Happy Sabbath, Happy Kitchen

My kitchen smells heavenly right now. It's a combination of bread, curry, allspice, onions, jalapenos, is your mouth watering yet? Mine is.



The bread is a whole wheat batter bread. One of my favorites from The Complete Vegan Kitchen, by Jannequin Bennett. This is the recipe I'm making for class today.



Whole Wheat Quick Bread


1 1/2 cups soy milk

1 tbs lemon juice

2 cups whole wheat pastry flour

1/2 cup all purpose flour or soy flour

1 teaspoon baking powder

1 teaspoon baking soda

1 teaspoon salt

1/4 cup canola oil

1/3 cup molasses


Preheat oven to 375 degrees. Grease and flour a 9 " loaf pan. Mix the soy milk and lemon juice and let stand for 5 min or until the soy milk as curdled. Mix all dry ingredients in a bowl. Add oil and molasses to the soy milk. Add the wet ingredients to the dry and mix thoroughly. Bake for about 50 min.
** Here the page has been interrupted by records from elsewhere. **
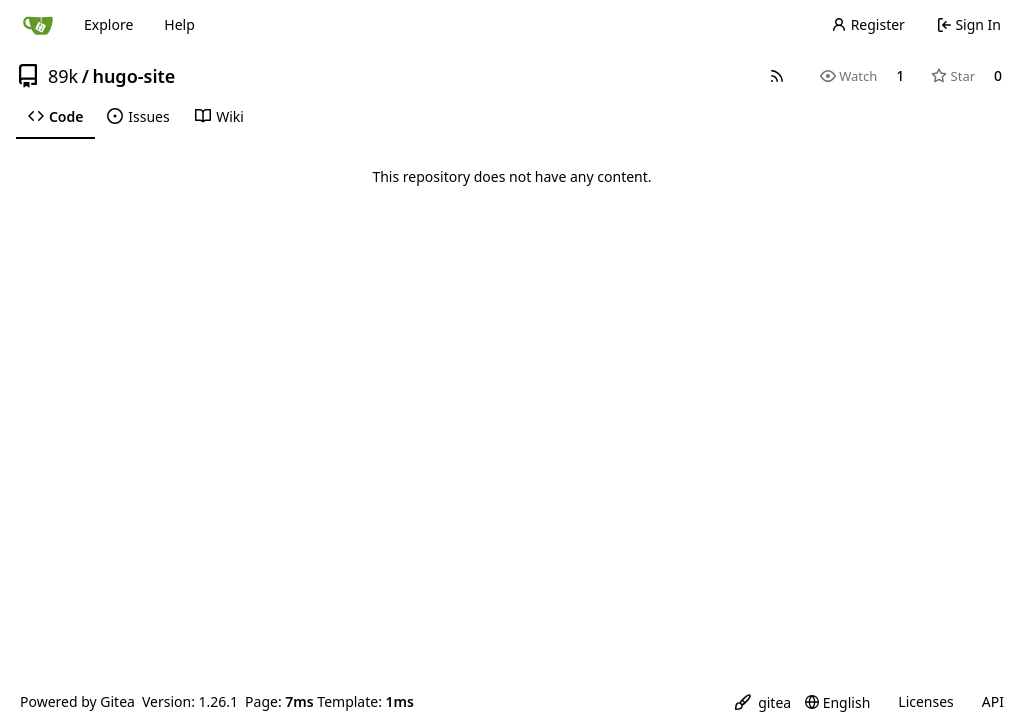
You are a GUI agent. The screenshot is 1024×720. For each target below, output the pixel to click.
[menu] (763, 702)
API (993, 701)
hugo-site (133, 76)
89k (63, 76)
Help (179, 24)
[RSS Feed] (777, 76)
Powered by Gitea (77, 701)
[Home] (38, 25)
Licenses (926, 701)
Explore (108, 24)
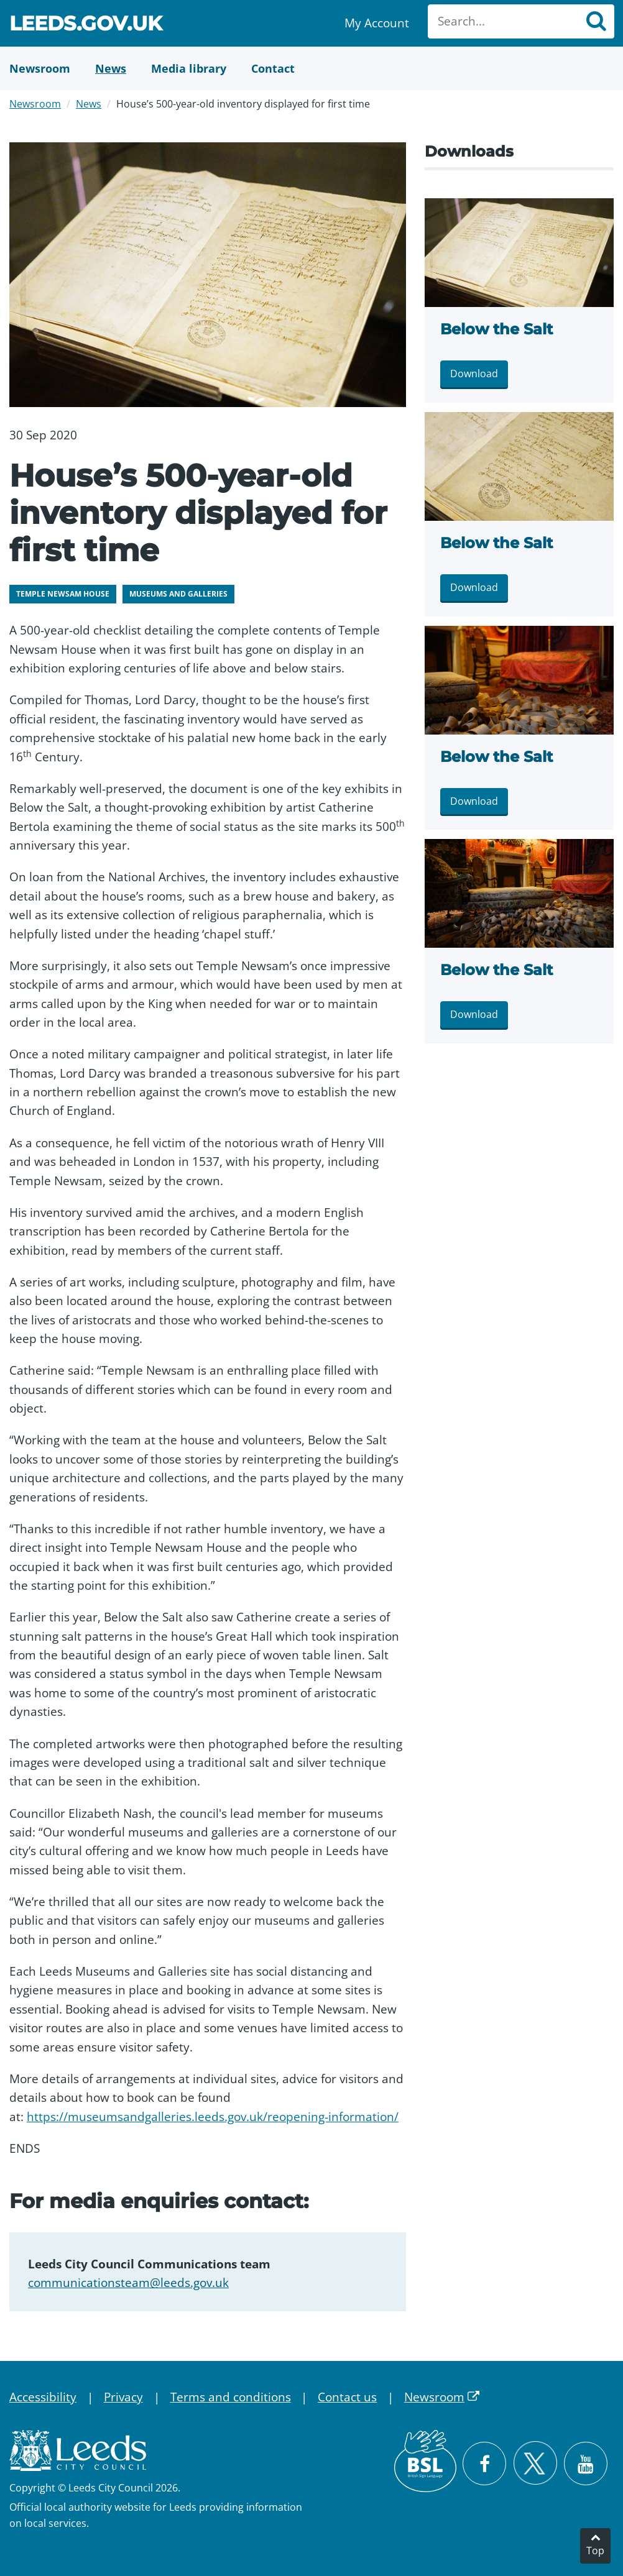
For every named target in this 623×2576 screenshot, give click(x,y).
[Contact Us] (273, 68)
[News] (110, 68)
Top (595, 2550)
I love this as a breakfast bread as an alternative to our regular whole wheat bread because it's light and almost sweet.

The other recipe is a Jamaican Chicken Curry made with my favorite fake chicken and a lovely blend of spices. It's for a groups of food enthusiasts that will be meeting later today. This one has a kick to it and I'll post the recipe after the reviews are in.